→ Task details: Please, starting at the line that contains "Task: Click the Frone Nageer heart icon", reproduce every line exactly until the records run out, skipping all pictures.

→ Stored records:
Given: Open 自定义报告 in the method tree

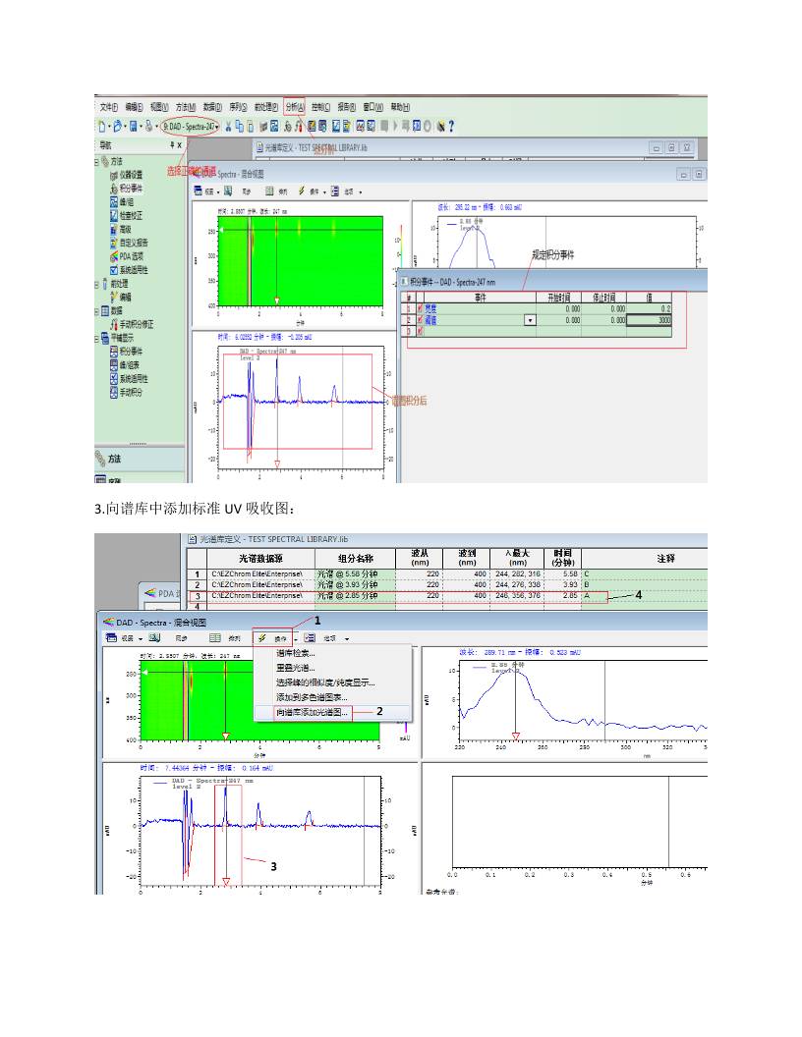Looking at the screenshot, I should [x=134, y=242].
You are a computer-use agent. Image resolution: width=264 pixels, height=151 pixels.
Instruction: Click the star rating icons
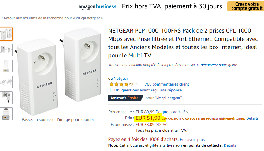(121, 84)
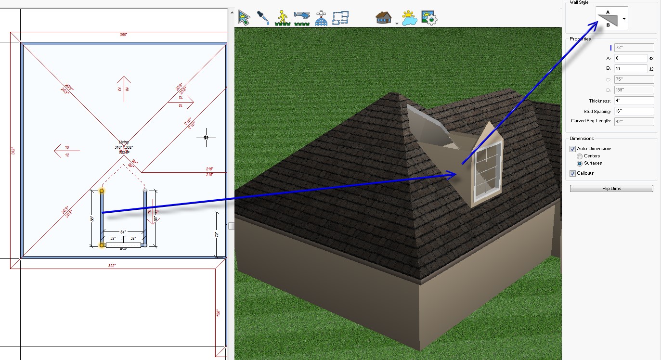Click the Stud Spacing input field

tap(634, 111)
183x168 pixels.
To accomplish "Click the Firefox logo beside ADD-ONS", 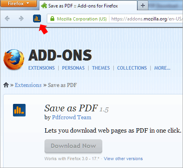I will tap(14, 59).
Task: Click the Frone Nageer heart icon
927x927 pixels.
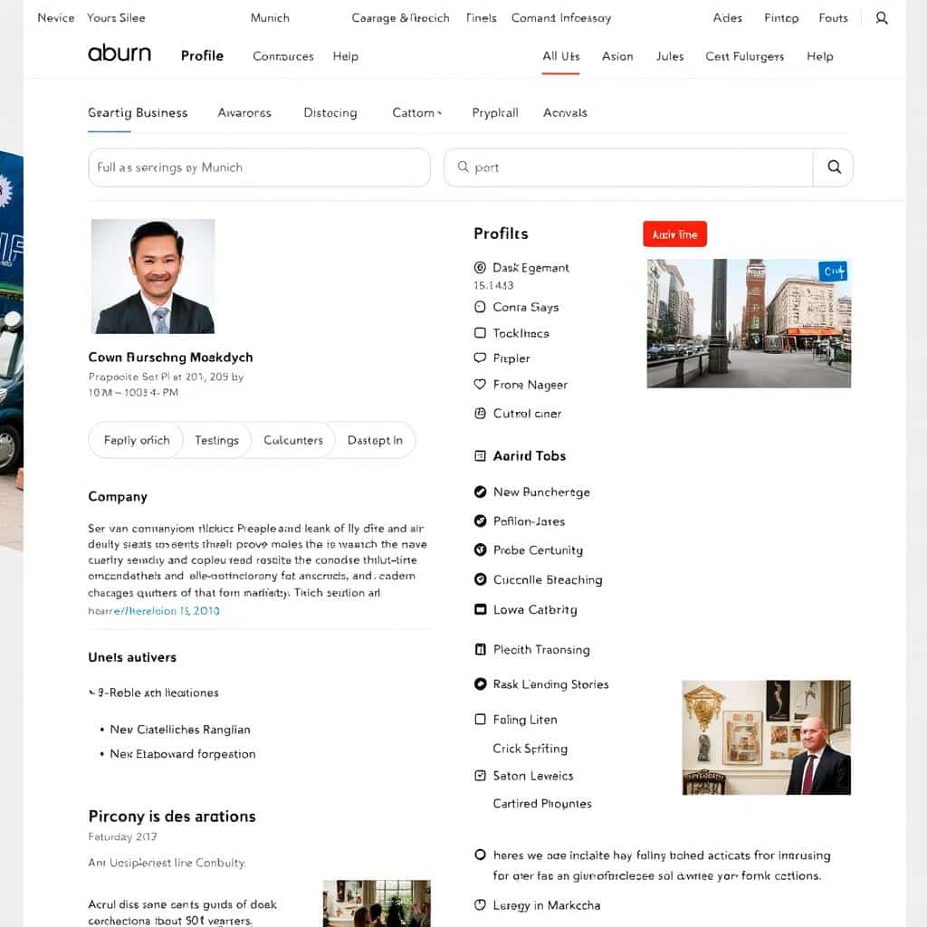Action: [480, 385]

→ Solution to the problem:
Task: Click the Frone Nageer heart icon
927x927 pixels.
Action: [480, 385]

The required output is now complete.